Written task | Write out the entries below exactly as they appear, beginning with the first line and continuing through the line containing "point(22,267)".

━━━━━ Records for the task

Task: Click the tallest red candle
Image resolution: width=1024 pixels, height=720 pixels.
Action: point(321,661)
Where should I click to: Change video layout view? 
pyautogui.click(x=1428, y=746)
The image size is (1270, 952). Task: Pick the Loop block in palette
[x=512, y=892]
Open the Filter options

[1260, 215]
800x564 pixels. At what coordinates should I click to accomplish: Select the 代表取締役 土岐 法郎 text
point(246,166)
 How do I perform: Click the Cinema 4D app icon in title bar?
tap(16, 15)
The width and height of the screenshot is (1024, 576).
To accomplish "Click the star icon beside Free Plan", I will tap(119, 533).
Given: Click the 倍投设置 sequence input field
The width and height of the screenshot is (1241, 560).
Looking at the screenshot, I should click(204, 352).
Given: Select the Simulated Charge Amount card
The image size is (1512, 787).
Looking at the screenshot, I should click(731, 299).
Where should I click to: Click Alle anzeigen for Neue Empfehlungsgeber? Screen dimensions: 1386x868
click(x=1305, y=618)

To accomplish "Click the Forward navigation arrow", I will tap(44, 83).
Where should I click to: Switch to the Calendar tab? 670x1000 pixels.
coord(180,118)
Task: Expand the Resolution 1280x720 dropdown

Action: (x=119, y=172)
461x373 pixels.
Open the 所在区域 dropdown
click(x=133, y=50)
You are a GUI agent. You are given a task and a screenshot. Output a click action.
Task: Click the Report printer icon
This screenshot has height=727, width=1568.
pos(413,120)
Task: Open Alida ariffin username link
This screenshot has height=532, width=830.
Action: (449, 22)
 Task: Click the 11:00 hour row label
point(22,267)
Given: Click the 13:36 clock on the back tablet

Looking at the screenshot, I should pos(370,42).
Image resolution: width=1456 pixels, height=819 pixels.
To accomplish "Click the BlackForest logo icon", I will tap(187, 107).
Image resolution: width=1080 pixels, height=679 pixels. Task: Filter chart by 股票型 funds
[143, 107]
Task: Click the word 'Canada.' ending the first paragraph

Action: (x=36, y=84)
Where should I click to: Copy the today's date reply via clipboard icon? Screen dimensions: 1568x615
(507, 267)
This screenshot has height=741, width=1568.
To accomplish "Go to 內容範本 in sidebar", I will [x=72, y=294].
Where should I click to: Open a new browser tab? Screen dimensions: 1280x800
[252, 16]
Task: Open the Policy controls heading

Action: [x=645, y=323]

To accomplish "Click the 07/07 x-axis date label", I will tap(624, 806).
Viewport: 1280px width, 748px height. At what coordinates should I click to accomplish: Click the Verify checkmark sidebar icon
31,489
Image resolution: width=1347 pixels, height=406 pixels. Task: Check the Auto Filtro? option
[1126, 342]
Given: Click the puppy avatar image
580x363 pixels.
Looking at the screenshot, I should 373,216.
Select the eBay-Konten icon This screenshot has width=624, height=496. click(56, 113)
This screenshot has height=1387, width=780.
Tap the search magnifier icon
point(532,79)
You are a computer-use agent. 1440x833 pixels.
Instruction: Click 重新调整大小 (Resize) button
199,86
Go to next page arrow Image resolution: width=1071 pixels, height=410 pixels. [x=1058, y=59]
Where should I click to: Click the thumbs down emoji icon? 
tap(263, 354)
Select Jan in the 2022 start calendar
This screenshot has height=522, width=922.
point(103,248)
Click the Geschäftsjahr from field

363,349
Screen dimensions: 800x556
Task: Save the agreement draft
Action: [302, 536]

━━━━━━━━━━

Written answer |
Task: Click the tallest red candle
Image resolution: width=1024 pixels, height=720 pixels.
Action: point(321,661)
Where should I click to: Change video layout view? 
pyautogui.click(x=1428, y=746)
The image size is (1270, 952). Task: Pick the Loop block in palette
[x=512, y=892]
Open the Filter options

[1260, 215]
800x564 pixels. At what coordinates should I click to accomplish: Select the 代表取締役 土岐 法郎 text
point(246,166)
 How do I perform: Click the Cinema 4D app icon in title bar?
tap(16, 15)
The width and height of the screenshot is (1024, 576).
To accomplish "Click the star icon beside Free Plan", I will tap(119, 533).
Given: Click the 倍投设置 sequence input field
The width and height of the screenshot is (1241, 560).
Looking at the screenshot, I should click(204, 352).
Given: Select the Simulated Charge Amount card
The image size is (1512, 787).
Looking at the screenshot, I should click(731, 299).
Where should I click to: Click Alle anzeigen for Neue Empfehlungsgeber? Screen dimensions: 1386x868
click(x=1305, y=618)

To accomplish "Click the Forward navigation arrow", I will tap(44, 83).
Where should I click to: Switch to the Calendar tab? 670x1000 pixels.
coord(180,118)
Task: Expand the Resolution 1280x720 dropdown

Action: (x=119, y=172)
461x373 pixels.
Open the 所在区域 dropdown
click(x=133, y=50)
You are a GUI agent. You are given a task and a screenshot. Output a click action.
Task: Click the Report printer icon
This screenshot has height=727, width=1568.
pos(413,120)
Task: Open Alida ariffin username link
This screenshot has height=532, width=830.
Action: (449, 22)
 Task: Click the 11:00 hour row label
point(22,267)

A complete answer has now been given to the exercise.